→ **PASSAGE**:
○ ○ ○
Greek indices are only used to denote the three spacial coordinates and time. Otherwise latin indices are used, usually i, j ,k, and they denote only spacial coordinates. In an N dimensional space one would not use greek indices as they are reserved for the coordinates of our 4-D space-time .

 

It seems to me as if you're paying to much attention to the summation convention, which is a pretty simple case of what is really just notation, and one gets the impression that it's hindering your progress. Or at least that's all you seem to be asking about.

 

To summarize:

 

Greek indices take the value 0, 1, 2, 3 and represent time, x, y, z respectively. Used only in discussions of space-time such as SR and GR. Also in discussions of space-time latin indices are used to denote the spatial coordinates of space-time, namely x, y, z.

 

In general discussions of N-dimensional spaces in topology, linear algebra etc. latin indices are used to take a value from 1 to N. This should not be confused with the index notation used in discussions of space-time.

 

The Einstein summation convention: if the same index is raised and lowered in the same expression then a summation is assumed over that index. This is not explicitly just for relativity and can be used in any mathematical study of geometry in any N-D space (for example I've seen it used in discussions of topology and general tensor algebra).

Posted
It seems to me as if you're paying to much attention to the summation convention, which is a pretty simple case of what is really just notation, and one gets the impression that it's hindering your progress. Or at least that's all you seem to be asking about.

 

Have to make sure I have the notation right, before I can begin to use it.
○ ○ ○
→ **DATASET EXCERPT**:
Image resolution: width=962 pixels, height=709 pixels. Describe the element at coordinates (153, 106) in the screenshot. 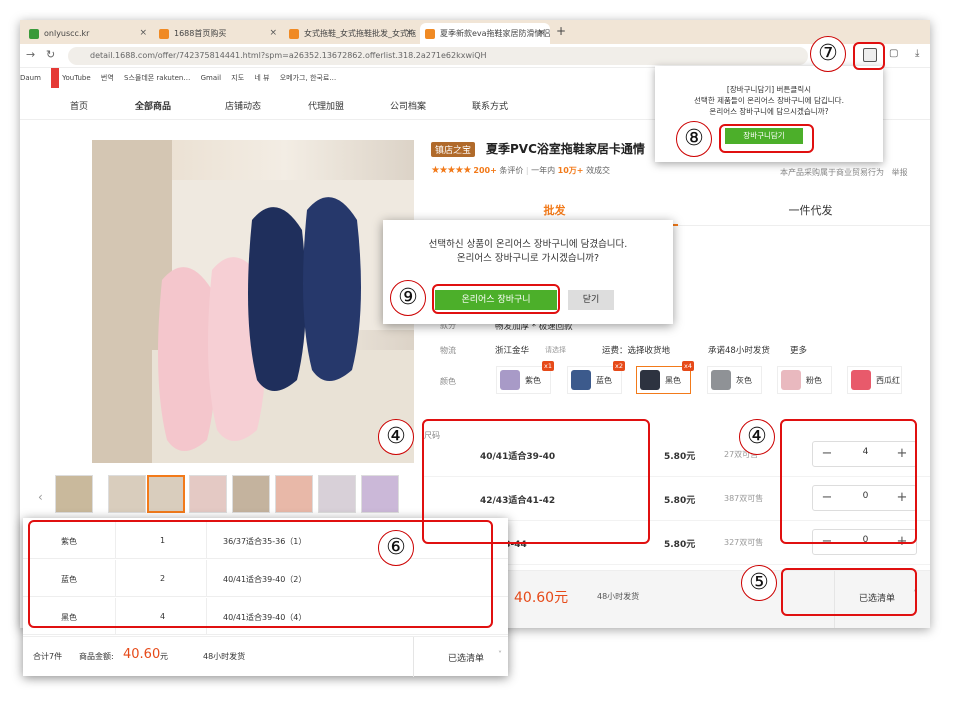

I see `nav-all-products: 全部商品` at that location.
○ ○ ○
→ **EXERCISE BRIEF**: In the thread on index notation, list each value that a Greek index takes together with the coordinate it represents. Answer using only the thread on index notation, not the listing.

→ **ANSWER FOR THIS EXERCISE**:
0: time
1: x
2: y
3: z